§ **PROBLEM**
Restate all entries exactly. Skip the images.

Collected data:
=== Section Start ===

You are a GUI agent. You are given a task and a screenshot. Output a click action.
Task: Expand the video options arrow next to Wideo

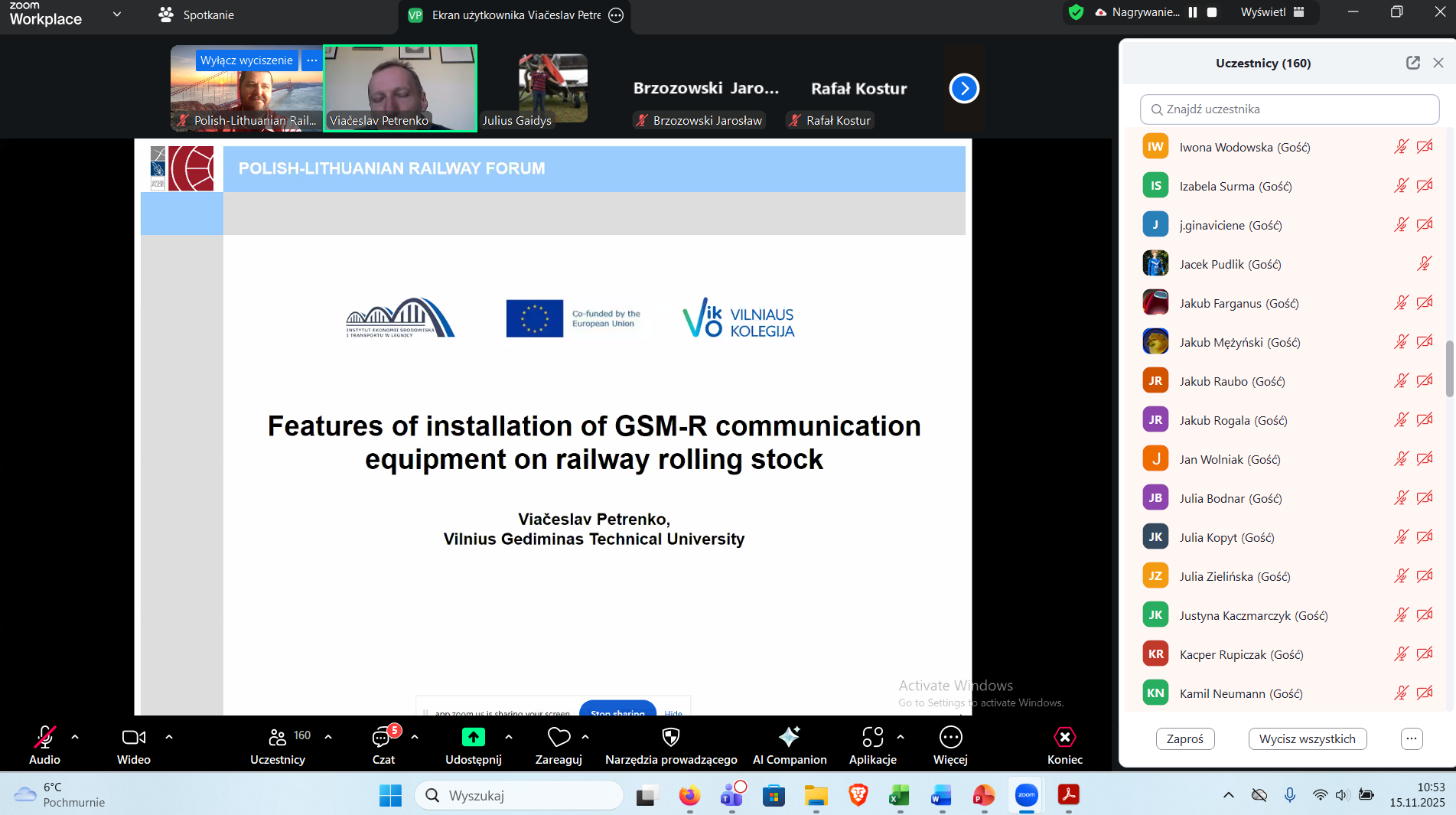pos(169,737)
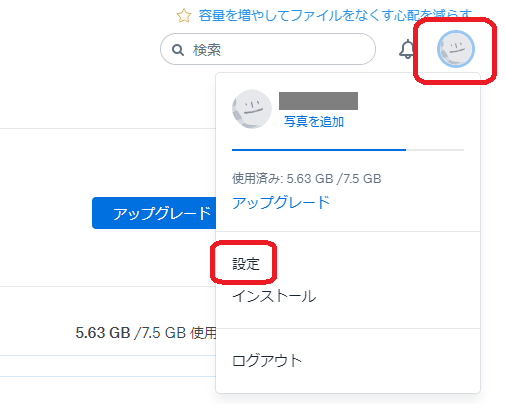Open the account avatar menu in top right
Image resolution: width=506 pixels, height=404 pixels.
(x=456, y=49)
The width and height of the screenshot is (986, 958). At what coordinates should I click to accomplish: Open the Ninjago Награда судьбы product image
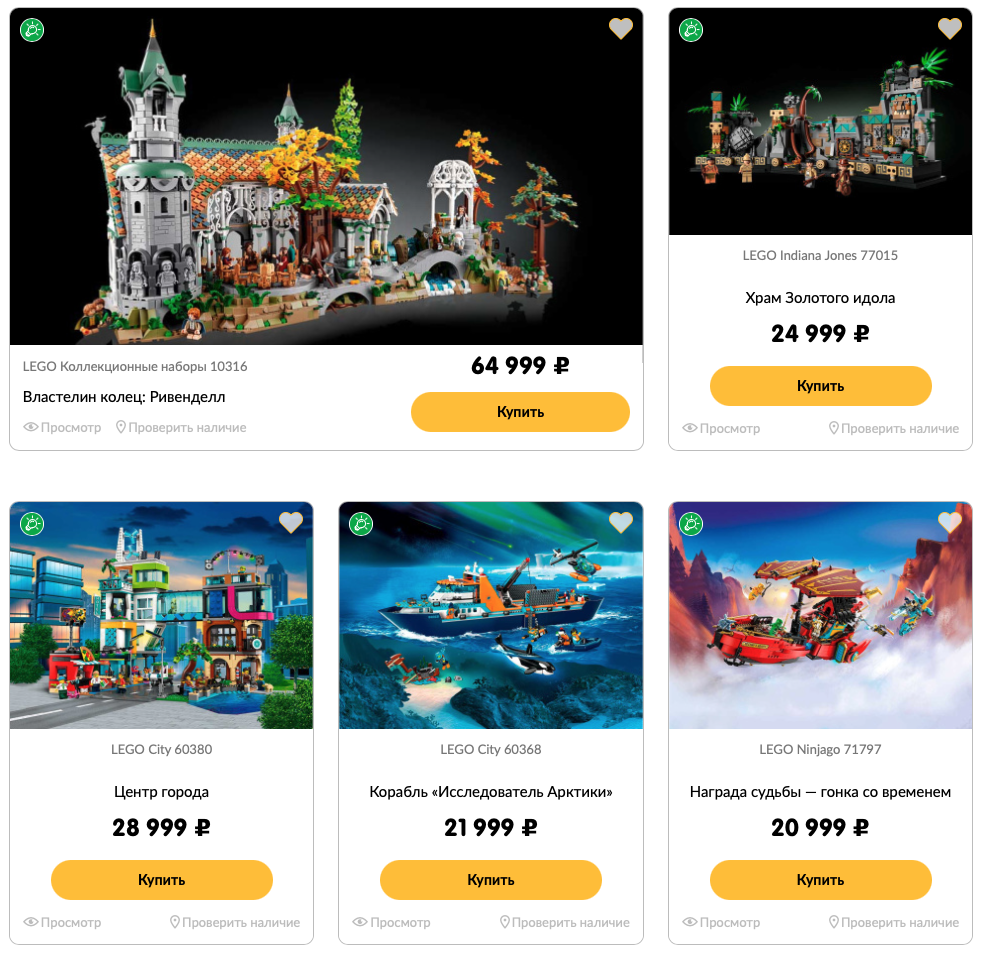click(820, 615)
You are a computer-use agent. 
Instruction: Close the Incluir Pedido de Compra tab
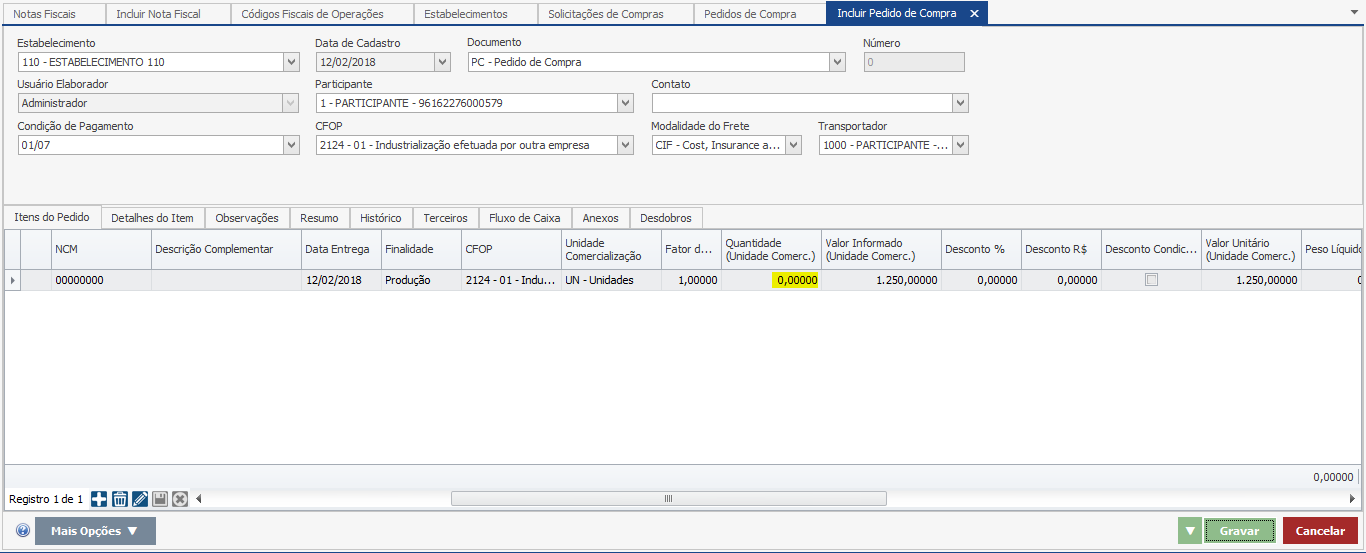pyautogui.click(x=974, y=14)
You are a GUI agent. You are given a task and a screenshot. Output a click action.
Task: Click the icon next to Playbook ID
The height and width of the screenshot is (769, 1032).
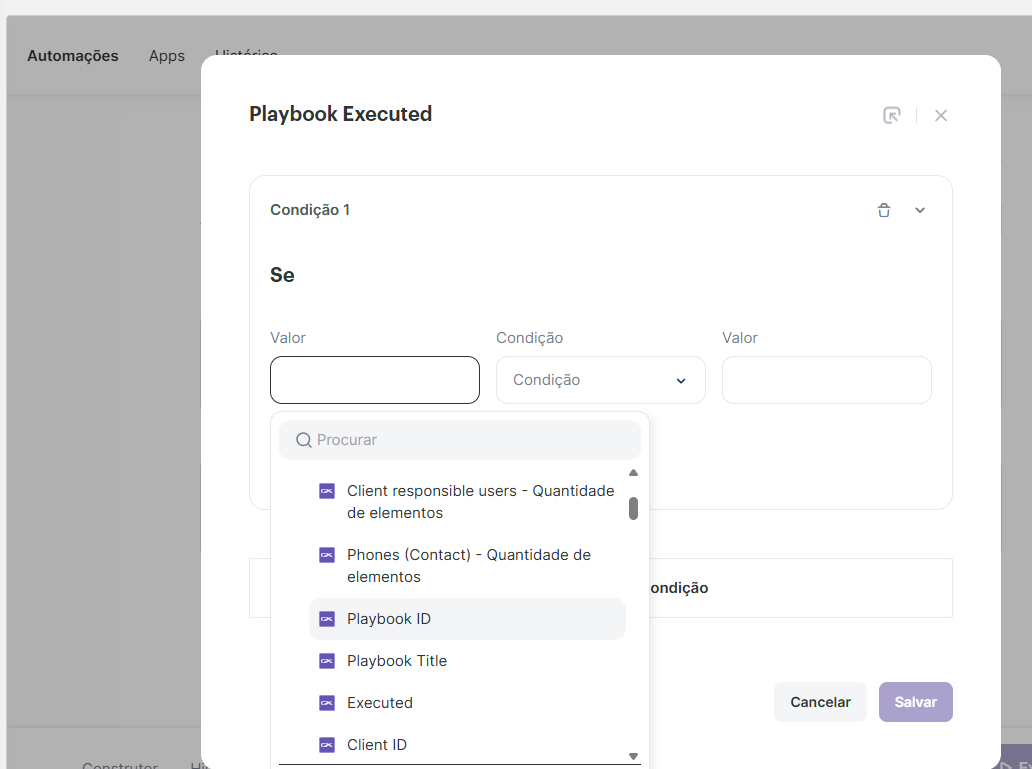tap(327, 619)
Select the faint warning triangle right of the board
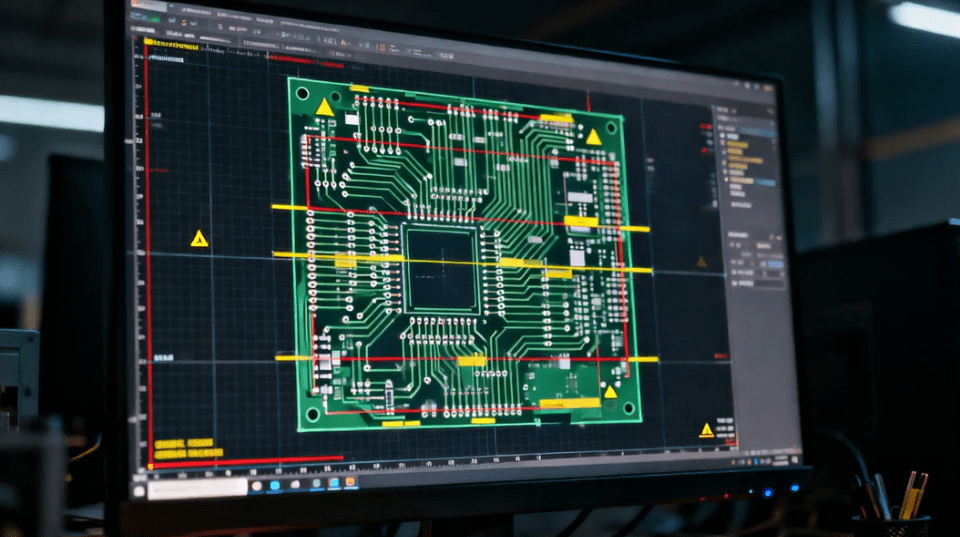960x537 pixels. [701, 262]
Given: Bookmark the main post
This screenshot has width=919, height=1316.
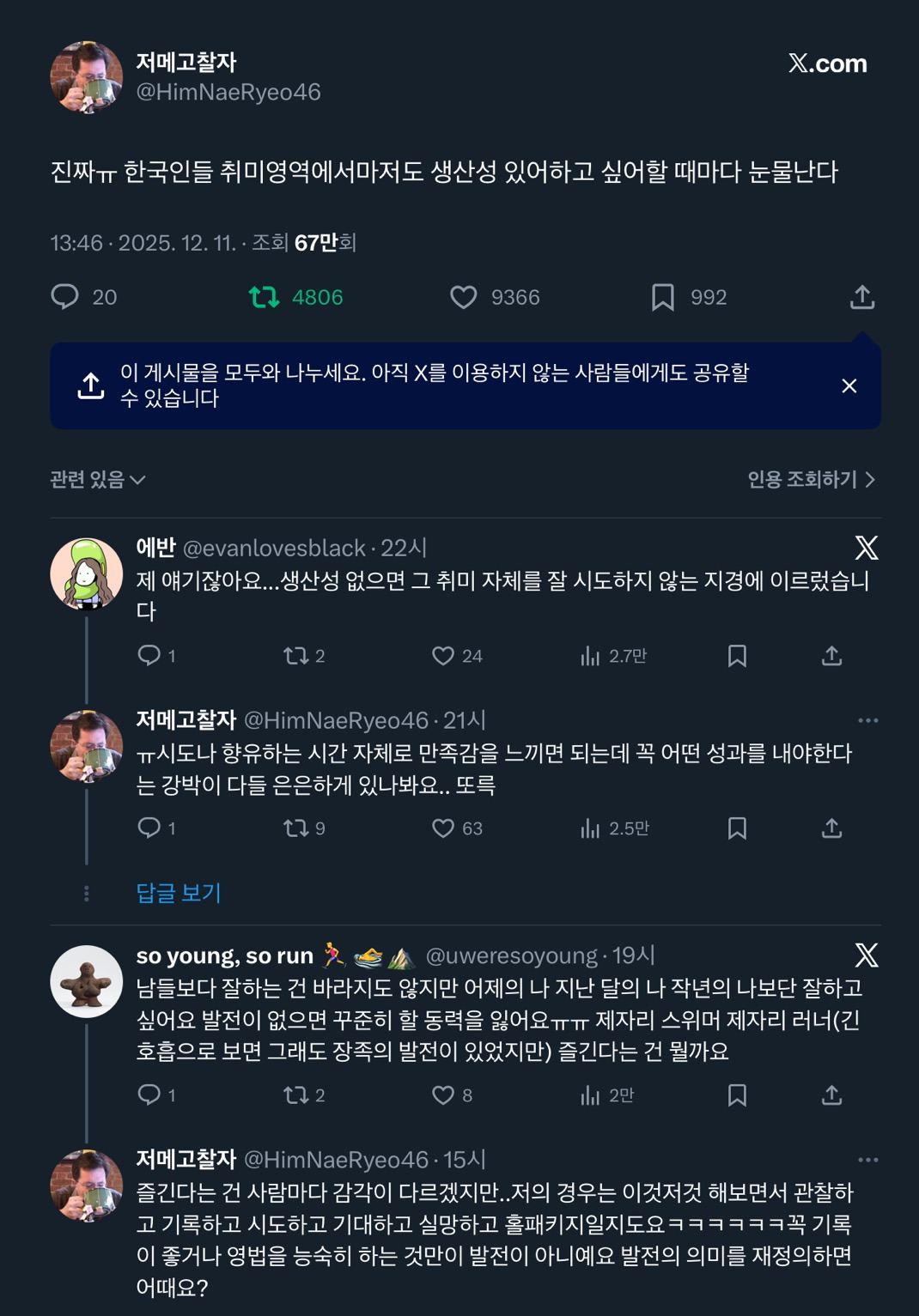Looking at the screenshot, I should [662, 297].
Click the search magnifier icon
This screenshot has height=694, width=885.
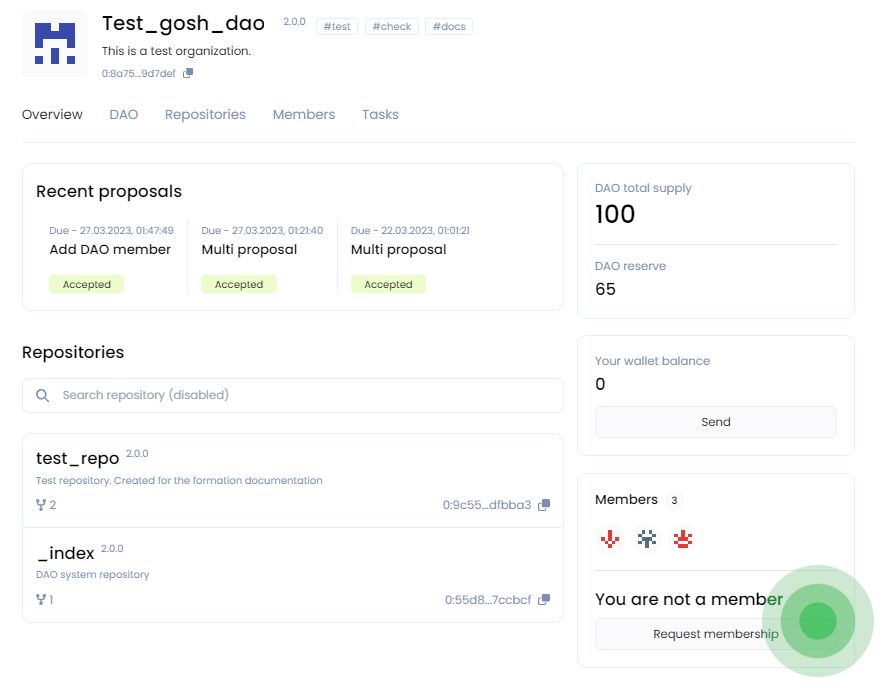point(43,395)
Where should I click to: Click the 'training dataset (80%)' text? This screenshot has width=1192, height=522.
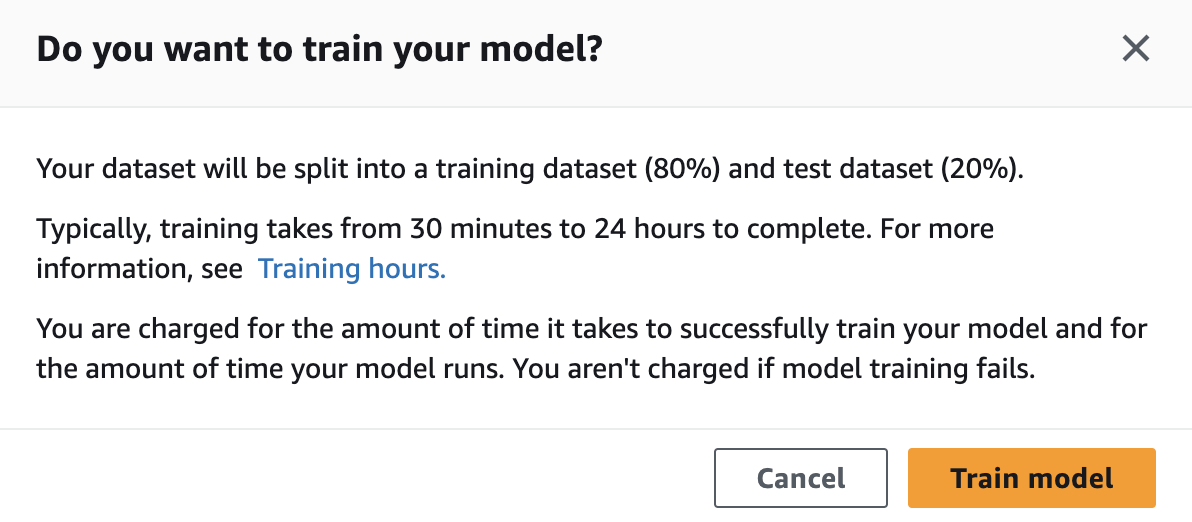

=== Section End ===

§ **SOLVED PROBLEM**
You are a GUI agent. You are given a task and a screenshot. Output a click action.
Task: Expand the video options arrow next to Wideo

pos(169,737)
Open the account avatar menu in top right
Image resolution: width=506 pixels, height=404 pixels.
(x=456, y=49)
The width and height of the screenshot is (986, 958). At what coordinates should I click to accomplish: Open the Ninjago Награда судьбы product image
click(820, 615)
You are a computer-use agent. 
Instruction: Close the Incluir Pedido de Compra tab
pyautogui.click(x=974, y=14)
You are a GUI agent. You are given a task and a screenshot. Output a click action.
Task: Click the icon next to Playbook ID
The height and width of the screenshot is (769, 1032).
tap(327, 619)
Select the faint warning triangle right of the board
960x537 pixels. [701, 262]
Given: Bookmark the main post
This screenshot has width=919, height=1316.
Looking at the screenshot, I should [662, 297].
Click the search magnifier icon
This screenshot has height=694, width=885.
point(43,395)
Where should I click to: Click the 'training dataset (80%)' text? This screenshot has width=1192, height=522.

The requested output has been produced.